_Task requirements_
Please return, word for word, everything from the line containing "You are a computer-use agent." down to the end of the entries below, leaving the pictures out of your answer.

_Given records_
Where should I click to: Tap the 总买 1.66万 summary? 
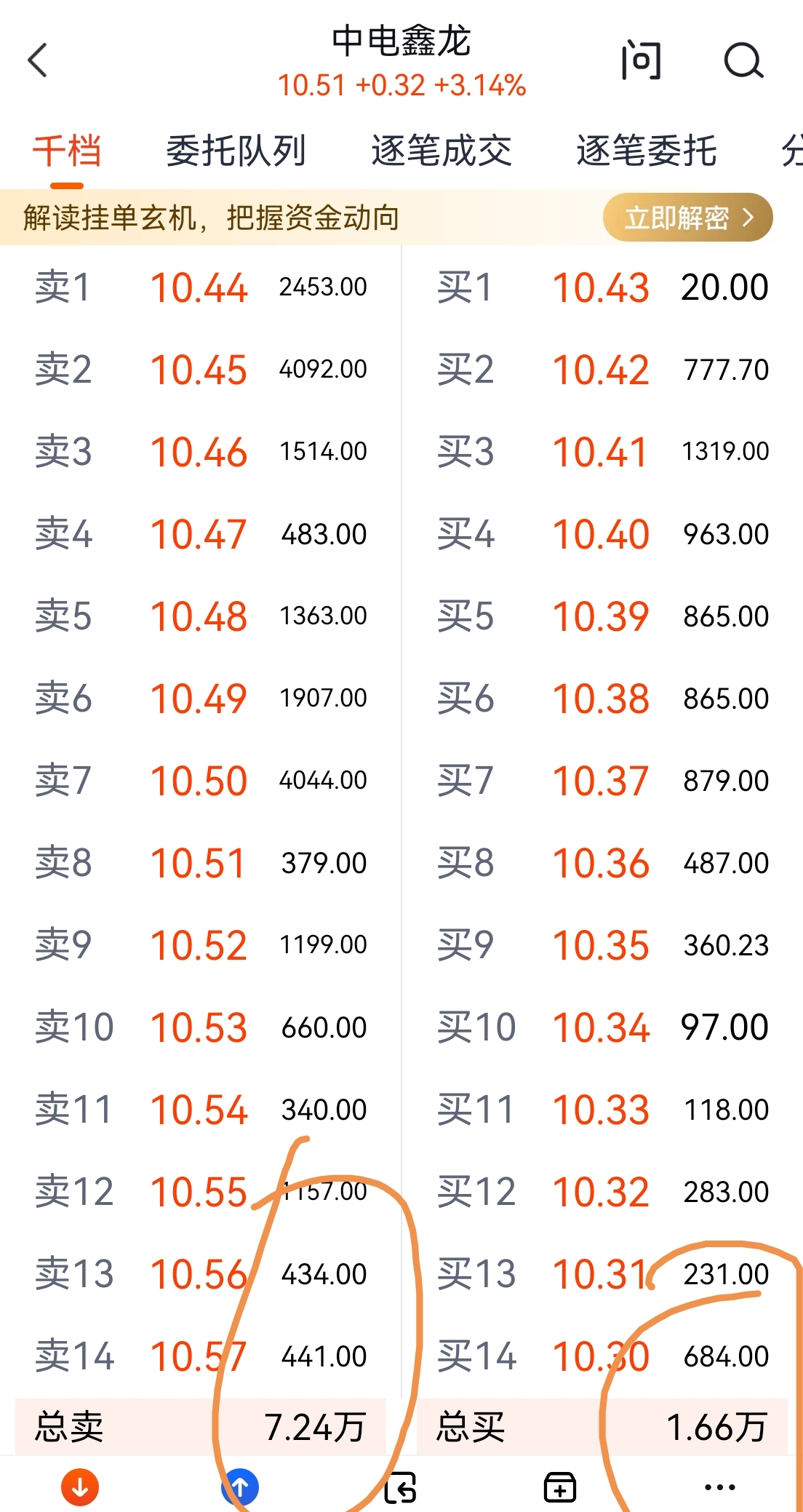(x=602, y=1427)
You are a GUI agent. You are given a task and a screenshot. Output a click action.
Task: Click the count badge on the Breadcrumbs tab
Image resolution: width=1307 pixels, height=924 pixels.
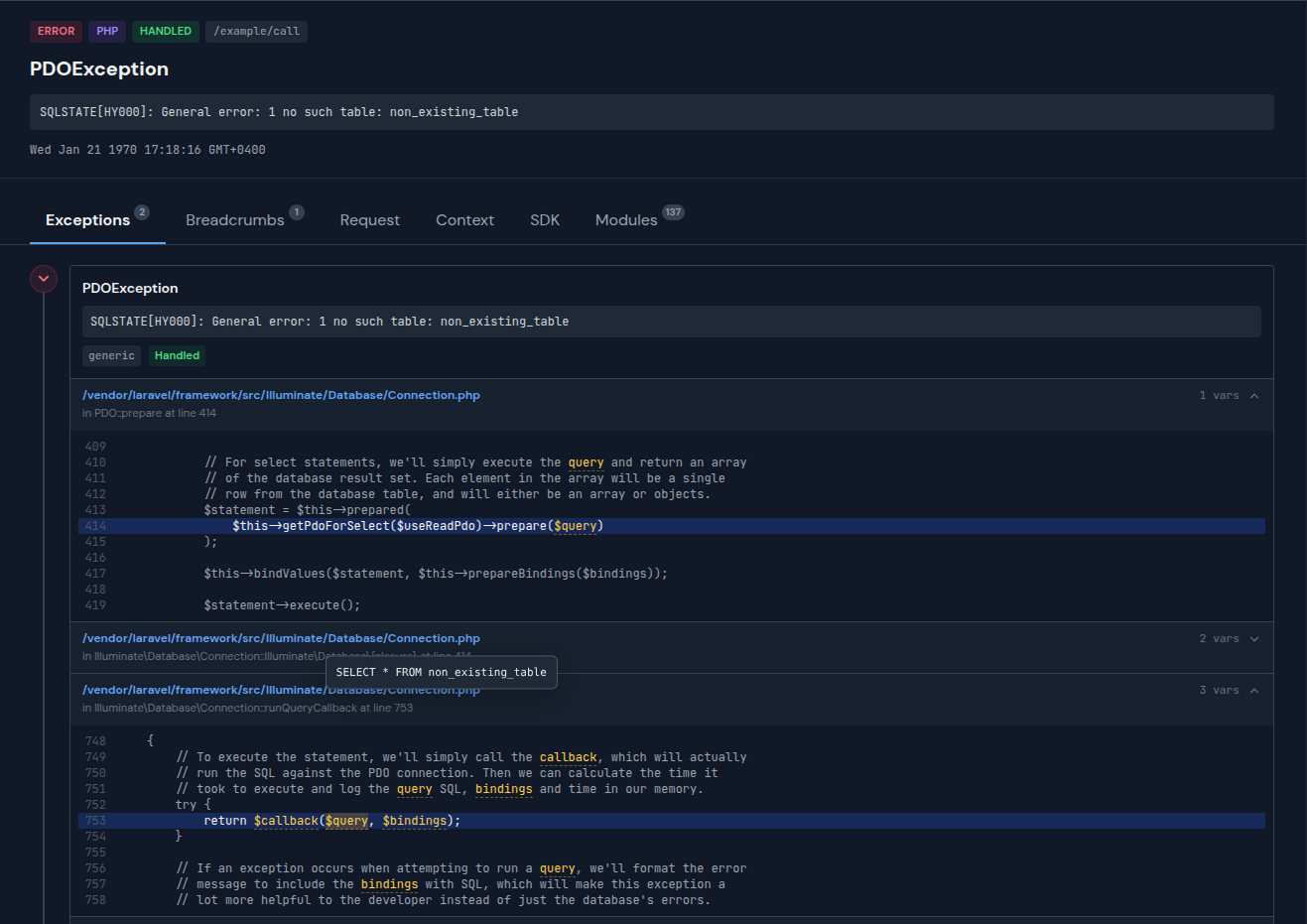298,211
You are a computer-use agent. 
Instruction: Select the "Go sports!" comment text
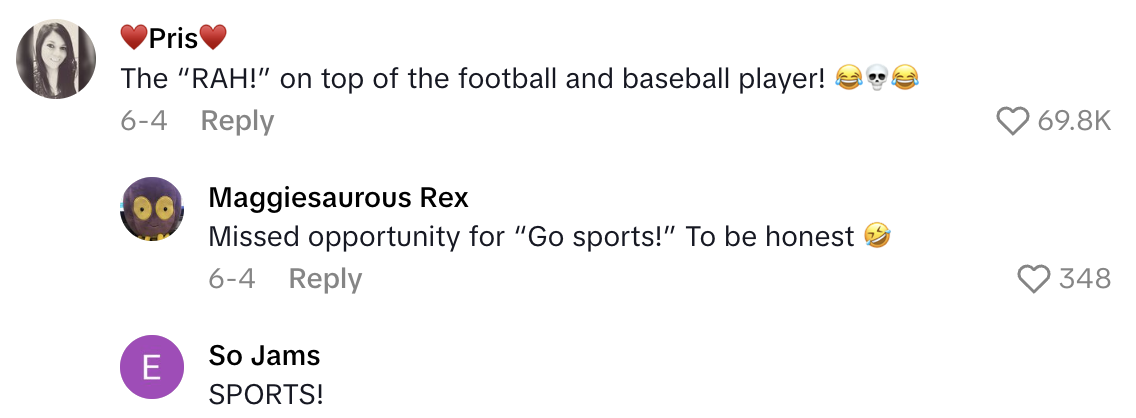pyautogui.click(x=531, y=236)
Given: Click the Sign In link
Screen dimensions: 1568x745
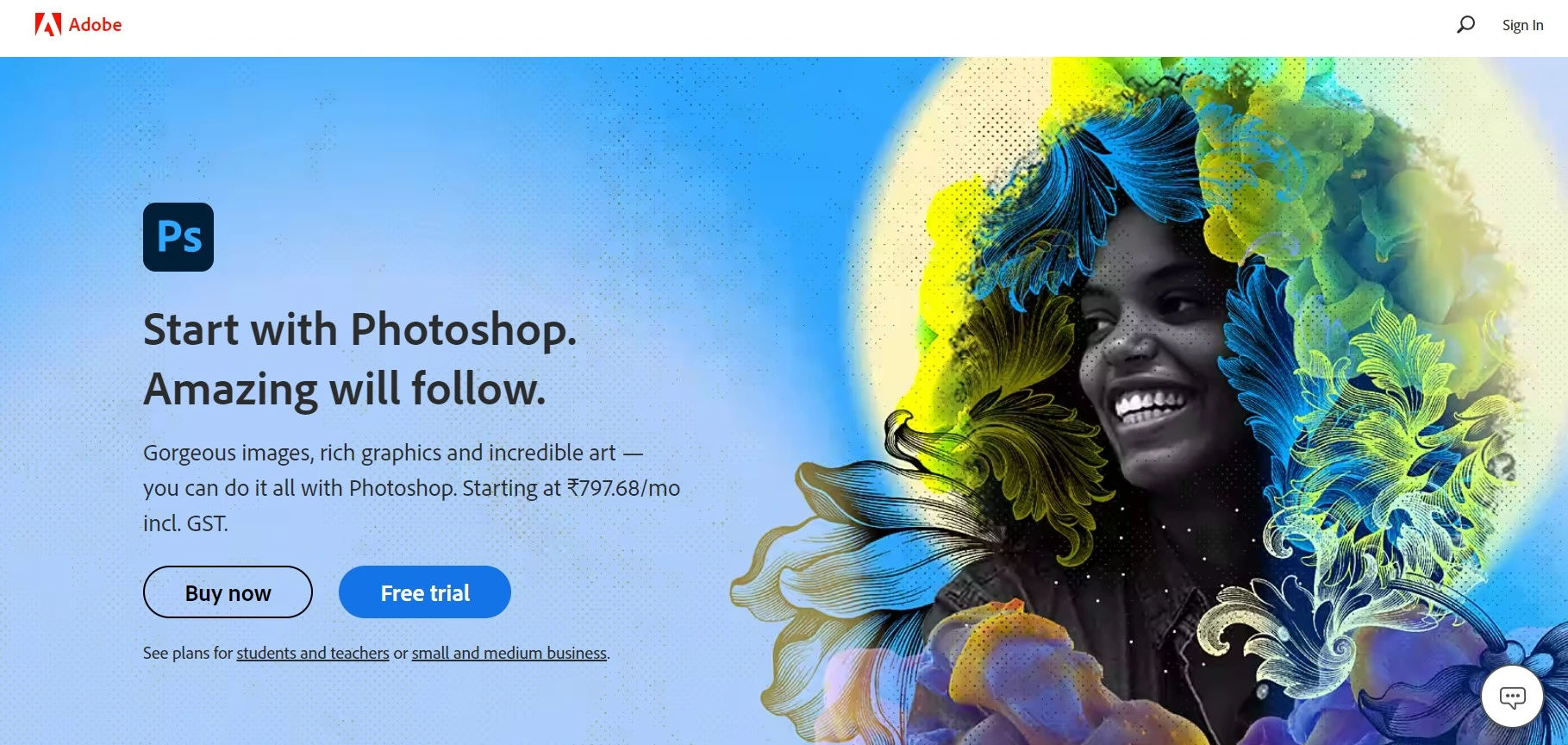Looking at the screenshot, I should [x=1522, y=25].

_Exercise output_
You are a computer-use agent. 
Instruction: Select the "Go sports!" comment text
pyautogui.click(x=531, y=236)
Given: Click the Sign In link
Screen dimensions: 1568x745
Looking at the screenshot, I should [x=1522, y=25].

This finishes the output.